Data, we are reminded, is not collected but is generated (see May 2002), and as such it represents much more than just a story; it becomes 'our' story. I had, by now, worked with the material for a long time and developed a personal attachment to it. I wished to reflect both my efforts and the complicated nature of the groups and was therefore loathe to let any of it go. After the challenges of the fieldwork, I felt that the information I had obtained was 'hard won' and I even began to feel a little precious regarding my data. I found no easy way to approach the editing process. It was a long, hard and at times tedious slog. It involved taking a step back from my empirical work and trying to ensure that the chapters told a story that was both interesting and relevant to my key research themes. This allowed me to refocus the narrative, with priority and prominence being afforded to those points that were deemed to be most pertinent. As I redrafted, rewrote, gained feedback, and more importantly tightened and abridged the chapters, I gradually felt that the versions were becoming more coherent, not only helping build the chapters into more effective case studies, but also developing my own critiques and conclusions. In hindsight, I realise this editing and redrafting was itself an essential analytical tool and that writing my empirical work should therefore only have been completed in such an iterative fashion.


Conclusion

The move from the field to the desk to commence writing my thesis was not an easy one.
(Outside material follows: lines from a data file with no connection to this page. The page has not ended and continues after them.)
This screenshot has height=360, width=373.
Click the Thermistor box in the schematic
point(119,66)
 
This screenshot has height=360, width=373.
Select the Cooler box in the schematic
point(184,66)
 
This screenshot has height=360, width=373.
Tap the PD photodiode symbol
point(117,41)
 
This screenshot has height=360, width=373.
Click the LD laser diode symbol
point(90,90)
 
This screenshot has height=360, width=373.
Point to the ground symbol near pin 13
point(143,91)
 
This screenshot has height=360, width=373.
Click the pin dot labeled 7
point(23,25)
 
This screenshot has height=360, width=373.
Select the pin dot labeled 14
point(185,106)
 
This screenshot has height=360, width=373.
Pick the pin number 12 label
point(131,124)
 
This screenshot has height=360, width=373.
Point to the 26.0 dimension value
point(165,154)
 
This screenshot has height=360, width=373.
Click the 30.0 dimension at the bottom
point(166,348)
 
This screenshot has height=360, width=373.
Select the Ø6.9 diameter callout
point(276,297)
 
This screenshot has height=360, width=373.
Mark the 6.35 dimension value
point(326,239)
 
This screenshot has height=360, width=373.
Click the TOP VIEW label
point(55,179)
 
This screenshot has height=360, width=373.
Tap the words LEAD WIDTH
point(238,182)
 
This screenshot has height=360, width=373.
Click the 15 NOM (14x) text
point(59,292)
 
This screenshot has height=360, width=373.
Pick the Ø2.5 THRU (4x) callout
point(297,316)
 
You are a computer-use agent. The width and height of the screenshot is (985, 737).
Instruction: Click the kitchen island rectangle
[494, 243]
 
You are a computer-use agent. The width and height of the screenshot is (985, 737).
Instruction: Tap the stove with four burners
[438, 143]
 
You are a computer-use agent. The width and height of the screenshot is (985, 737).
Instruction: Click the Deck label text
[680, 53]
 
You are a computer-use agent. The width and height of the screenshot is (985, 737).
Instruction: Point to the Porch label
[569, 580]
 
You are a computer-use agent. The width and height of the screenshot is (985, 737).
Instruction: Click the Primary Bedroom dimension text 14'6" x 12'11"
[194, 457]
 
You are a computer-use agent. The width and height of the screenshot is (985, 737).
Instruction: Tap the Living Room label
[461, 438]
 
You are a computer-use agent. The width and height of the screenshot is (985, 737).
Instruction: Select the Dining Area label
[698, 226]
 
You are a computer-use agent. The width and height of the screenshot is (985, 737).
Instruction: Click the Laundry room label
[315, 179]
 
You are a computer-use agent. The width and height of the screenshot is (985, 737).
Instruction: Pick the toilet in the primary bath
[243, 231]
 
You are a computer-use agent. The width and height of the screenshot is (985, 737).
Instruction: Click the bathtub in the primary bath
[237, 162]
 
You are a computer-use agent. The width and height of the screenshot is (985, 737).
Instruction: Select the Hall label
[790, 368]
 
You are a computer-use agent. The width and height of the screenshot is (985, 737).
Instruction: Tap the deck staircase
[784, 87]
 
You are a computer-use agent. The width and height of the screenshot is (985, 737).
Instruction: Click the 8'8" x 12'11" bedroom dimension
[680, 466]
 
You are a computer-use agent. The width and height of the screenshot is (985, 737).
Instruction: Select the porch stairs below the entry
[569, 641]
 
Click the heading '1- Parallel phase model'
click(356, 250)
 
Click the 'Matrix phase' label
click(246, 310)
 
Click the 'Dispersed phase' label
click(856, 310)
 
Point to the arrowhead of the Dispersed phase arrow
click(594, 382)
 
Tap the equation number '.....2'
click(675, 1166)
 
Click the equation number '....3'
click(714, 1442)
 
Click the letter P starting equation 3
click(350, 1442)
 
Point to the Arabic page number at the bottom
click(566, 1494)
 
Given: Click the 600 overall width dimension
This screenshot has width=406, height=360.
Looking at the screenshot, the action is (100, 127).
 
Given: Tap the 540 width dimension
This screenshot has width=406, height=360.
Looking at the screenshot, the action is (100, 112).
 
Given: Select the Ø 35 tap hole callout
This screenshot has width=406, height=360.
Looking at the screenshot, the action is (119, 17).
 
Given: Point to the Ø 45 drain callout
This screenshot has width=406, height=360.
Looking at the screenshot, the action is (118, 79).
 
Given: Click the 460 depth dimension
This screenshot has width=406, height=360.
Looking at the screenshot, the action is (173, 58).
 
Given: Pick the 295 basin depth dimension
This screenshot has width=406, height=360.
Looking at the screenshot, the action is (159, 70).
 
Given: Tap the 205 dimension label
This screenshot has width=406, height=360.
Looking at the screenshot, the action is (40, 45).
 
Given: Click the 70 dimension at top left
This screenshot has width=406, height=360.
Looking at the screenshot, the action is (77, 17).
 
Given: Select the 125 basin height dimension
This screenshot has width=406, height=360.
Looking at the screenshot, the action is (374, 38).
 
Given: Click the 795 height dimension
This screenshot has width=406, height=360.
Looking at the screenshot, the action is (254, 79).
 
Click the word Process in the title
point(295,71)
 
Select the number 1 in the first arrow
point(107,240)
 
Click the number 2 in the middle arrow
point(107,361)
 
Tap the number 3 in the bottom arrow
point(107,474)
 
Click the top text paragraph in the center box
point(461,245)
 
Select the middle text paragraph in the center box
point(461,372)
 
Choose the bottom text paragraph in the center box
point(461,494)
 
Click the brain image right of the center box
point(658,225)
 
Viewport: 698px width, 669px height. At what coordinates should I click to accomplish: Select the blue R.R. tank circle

Throughout my time in the field I had compiled notes and drafted broad narratives, yet when I began to think about writing chapters I found decisions concerning the inclusion or exclusion of material and the prospect of commitment to conclusions an immense challenge. As outlined, these difficulties were not only practical and intellectual but had also a personal and psychological dimension. I wanted to cling on to the familiar space of fieldwork, and found the prospect of making sense of my empirical work daunting. I had not, I felt at the time of leaving the field, had a chance to digest what I had witnessed and observed. The work felt incomplete and retaining links with my subjects was a source of comfort. Although it is useful to sustain links to the field, and indeed it may be unavoidable to do so, it is important to accept that other activities must be encountered. With time, and as I became more involved with the thesis, other issues regarding the case study chapters provided fresh challenges. I found it difficult to confine my research, and to recognise that boundaries must be drawn around the cases if I was to ever complete the thesis. As deadlines crept ever closer (and too frequently rushed by...), I recognised that my case study chapters, as with the thesis as a whole, would never be perfect. Compromises had to be made and I had to learn (indeed I continue to learn) how to tolerate the draft's inadequacies and the associated insecurities in my own ability that these created. A thesis is, therefore, not only an academic enterprise, but also a personal voyage; the work often assumes an intimate quality. The cathexis created by 'our' research often means that it can be difficult to let go of material simply because we have become too close to our object of study and too attached to our findings. The concerns outlined here are not limited to writing and are indicative of many underlying demands that are inherent in doctoral research. They are also, I have learnt, the manifestation of the obligations and responsibilities we all face and must confront in the completion of the rite of passage that is a doctorate.